What is a Behavior Tree?

It's a tree of Behaviors. I suppose it doesn't really need to be a tree - if you had nodes with more than one parent, that'd no longer be a tree, and maybe that makes some sense, like if you wanted to reuse a chunk of your tree elsewhere. But for us, there's a top-level node, and then a bunch of nodes below. I'm basically pushing the important part down to the obvious next question:

What is a Behavior?

In related architectures, the idea of a "Behavior" might also be called a "Task" or an "Action". Let's use "Behavior" here, since the overall architecture uses that in its name. Perhaps it makes sense to look at a big section of the tree as making up a higher-level "behavior", which is fine when you're talking about "attack behavior" or other emergent things that the AI does. But these are importantly emergent observed phenomena and not anything that you can point to in the code.

A Behavior, for our purposes, is an elementary bit of business for the AI to do.

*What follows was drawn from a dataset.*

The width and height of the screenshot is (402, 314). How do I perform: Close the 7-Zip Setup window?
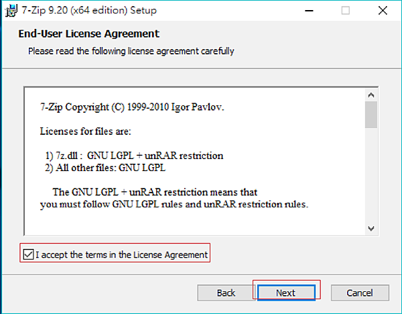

It's like a function call that returns SUCCESS or FAILURE (maybe some other values as we get deeper, but at first just a boolean indicating if we succeeded). Examples of this might be "go to <target location>" or "shoot weapon at <target enemy>" or "power off engines" or "stand up". If you imagine playing a game like BattleTech, you could imagine these things being actions you could take on your turn, possibly by clicking on the map, perhaps pressing a button in the UI or on your keyboard.

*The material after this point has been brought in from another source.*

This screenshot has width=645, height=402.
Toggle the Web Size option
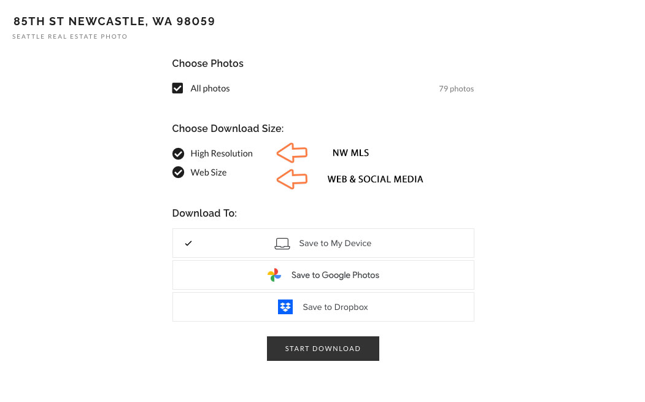(x=178, y=172)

This feels like a pretty simple idea to start with, and it is. If you've done any programming, you might know about function calls or subroutines, and this is basically the same idea. There are at least two important pieces here that starting here provides:
  • Encapsulation - by putting together a behavior like "shoot weapon at <target>", we're establishing a small space to work in. In this case, we're passing in a target (how that works isn't super important right now). The important part is that there's a lot of stuff outside our little sandbox, and we are deliberately only paying attention to what we need to get our job done. This works on the way out, too: we're returning SUCCESS or FAILURE and not leaking extra information to the outside world. Again, in some cases, we will want a little more flexibility, but this is a useful rule to work with.
  • Success/Failure Results - every behavior will output a success/failure value, even stuff that seems like it would always succeed. This is not a super heavy burden, and simple code sometimes becomes more complicated, so providing this output requirement helps keep things predictable.
The combination of these two makes Behaviors like little Lego building blocks that you can put together, mixing and matching to build your tree, except we haven't talked about how those connections are made, which is the next bit.

Connecting Behaviors

If we have a couple of different behaviors, like "shoot gun" and "eat sandwich", the first thing we might think of to connect them is to put them in a sequence - like "shoot gun" AND THEN "eat sandwich". Implicitly, we want to do the first action, and then, once the first action has completed, we do the other action. Perhaps there's a connection between the two actions that give us a reason to do things in a certain order, and maybe we don't want to do all of the actions all the time. Using the result values from an action can express what we want to do.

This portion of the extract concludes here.